A lot of pain in my shoulders, from sitting crooked in computer chair to read the Braille display, which Is still very helpful. Pain in my hands is worse with ASL and Life!
But I Finally got something which would be Obvious to anyone whose first language was ASL. Many of the signs look rude in English, from an English speaker's point of view, Especially a Sighted English speaker.
But neither ASL not TASL (Tactile ASL) are English. TASL may be a bit closer to English, as it is smaller signs and sometimes mixed with "signed English" signs and fingerspelling by people like me who grew up hearing.
But it Is a different language with its own syntax, word order, and sign derivation unrelated to English words. Many signs are related to old visual cues. The older version of the sign for Girl is drawing a bonnet string down the jaw from under the ear. The sign for Coffee is a grinding motion. And if I understand correctly, signs deaf people have used to communicate for centuries have been developed in many countries. So in American Sign Language there are probably signs related to visual customs of other cultures.

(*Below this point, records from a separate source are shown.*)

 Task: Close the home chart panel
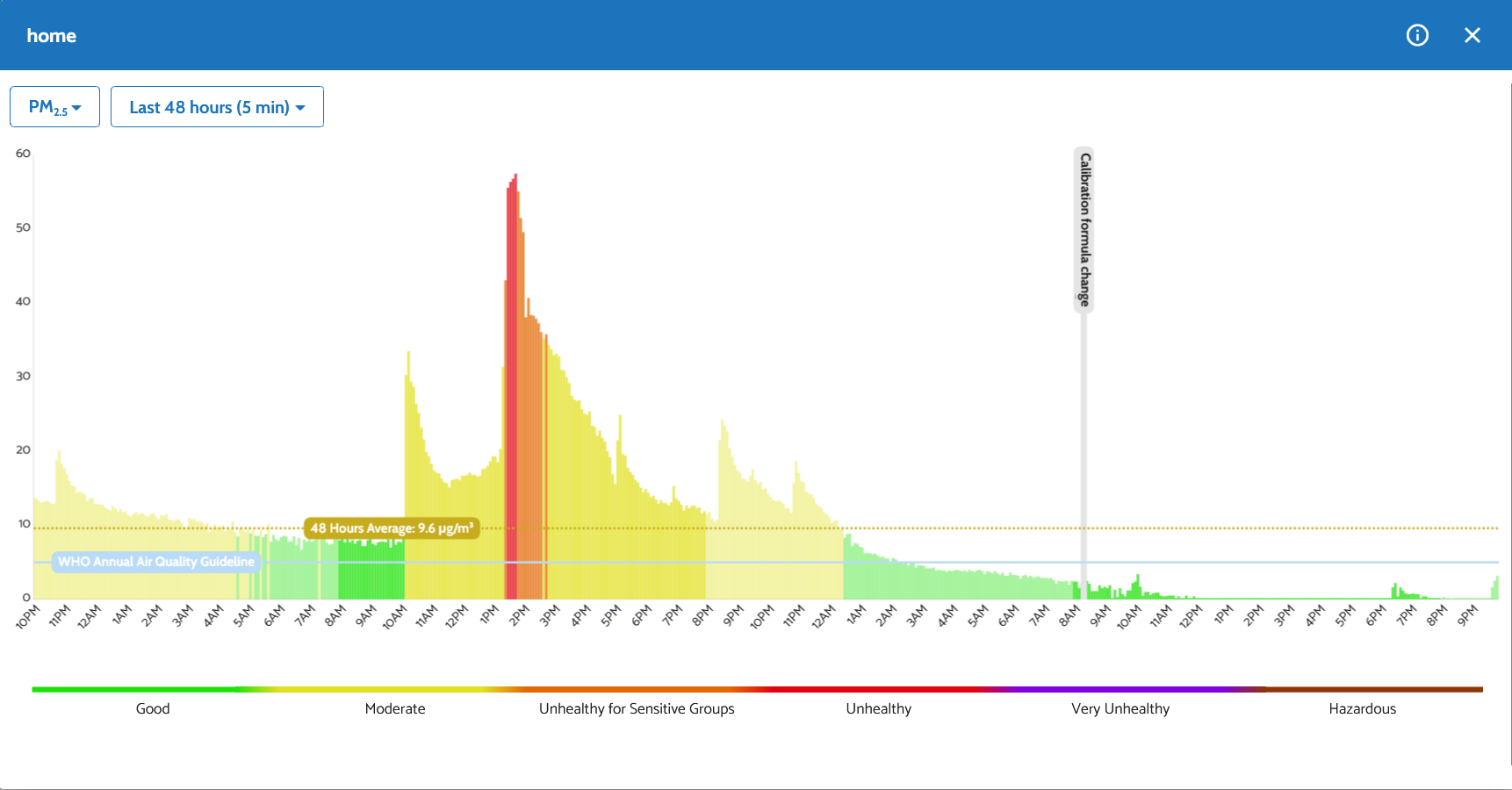tap(1472, 35)
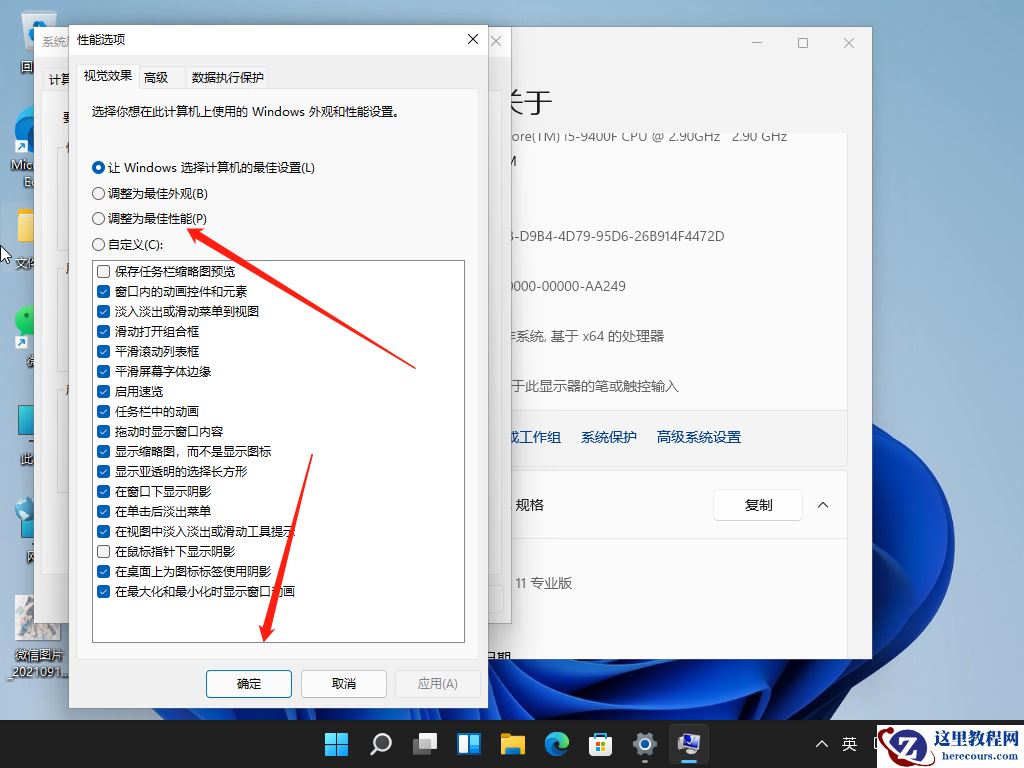Image resolution: width=1024 pixels, height=768 pixels.
Task: Click the 英 language indicator in the tray
Action: point(849,744)
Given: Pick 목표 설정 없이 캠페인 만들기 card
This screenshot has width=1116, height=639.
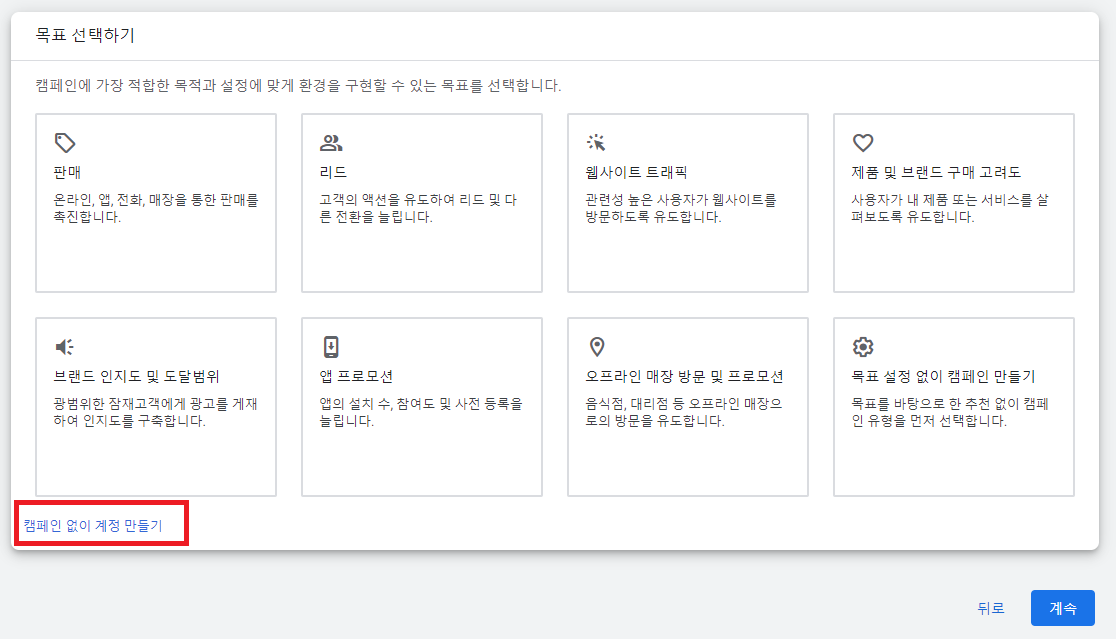Looking at the screenshot, I should 953,405.
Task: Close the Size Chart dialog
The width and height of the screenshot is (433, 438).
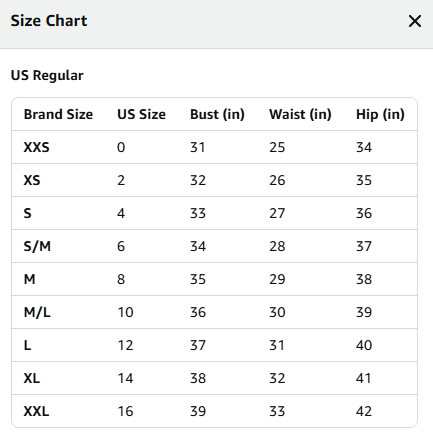Action: tap(415, 21)
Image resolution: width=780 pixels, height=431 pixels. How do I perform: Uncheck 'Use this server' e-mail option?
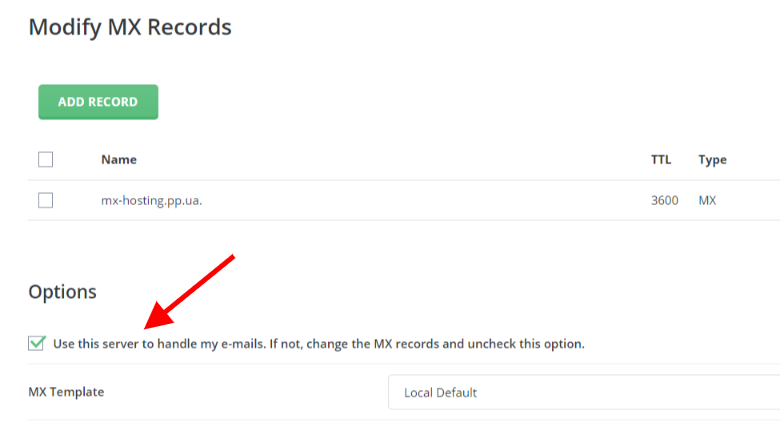[x=37, y=343]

It is difficult to disconnect TASL signs from what they may look like to a sighted English speaker. But with few exceptions, they Aren't related. Some words in other spoken languages may sound funny or rude to hearing English speakers.
I do not know how to spell it but there is a dam near
Lake of the Ozarks, (I think) called Bagnol Dam. For an unknown reason that name with the word Dam cracks me up. It sounds like it ought to be a curse in some other language when people run it together in speech. Ah, Bagnolcamn that!
In the same way TASL signs are a New language for me, a visual language, or in my case a tactile one, with no more relation than Cherokee to English.
Also have been doing a bit of sewing.
I'm fine, just achy and exhausted.
Oh, Philly Collector, you shouldn't have told me about that "Going Out of Business Sale at Maddies Dolls." But it will hopefully be fun to have something to receive which Isn't stressful or painful.
P.S. If I disappear permanently from this blog we can All Thank Blogger.com I must write in word, jump through
Bagnoldamned Blogger hoops, and Then Cut and Paste.
I have been Warned, Support for the Old Blogger format will soon be vanishing and the Current format is Not accessible for a screen reader or Braille display hooked to one. Don't know what I will do then.